The rarest cats are also still fetching impressive sums, even if they aren’t reaching six figures anymore. This kitty, for example, sold for more than $5,000 in April of this year (probably because it was one of the first 100 cats created in the game). In fact, so far in 2019, nearly 30 kitties have sold for the equivalent of more than $1,000 in Ether (based on the ETH price at the time of sale).


It’s clear that the dApp, unlike most dApps, has managed to carve out a community for itself that can weather the storm of a bull market. CryptoKitties has an active Discord with hundreds of active users at any given time, and over 25,000 total members. It also has a solid subreddit which gets several new posts a day and a Twitter following of almost 30,000. 


This is all sustained in part because the developers have kept the project active. There are new cat releases and other events, promotional contests, and the team regularly post cool cats on Instagram and occasionally release videos. In other words, they appear to be working quite actively to sustain user interest. That may be a big part of why the game that many thought of as a “fad” has survived for this long.

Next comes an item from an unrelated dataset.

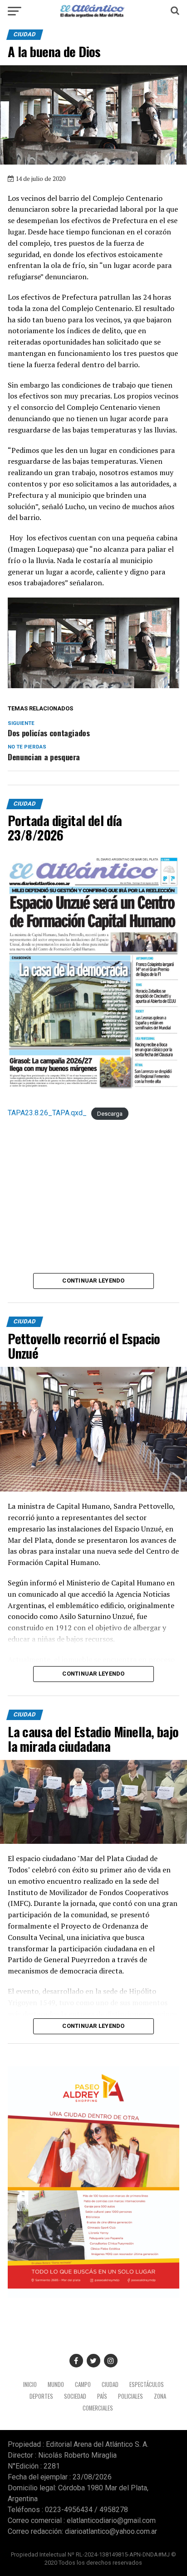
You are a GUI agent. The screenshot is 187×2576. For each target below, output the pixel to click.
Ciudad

There was no way that CryptoKitties could ever sustain the fevered pitch of trading that occurred when it burst into the public consciousness at the same time crypto prices were hitting all-time highs. But despite being dismissed as a fad, it’s clear that even years later, the collectible trading game has carved out a niche of players and is still generating more regular interest than almost all of the — pardon the pun — copycat dApps that have come in its wake.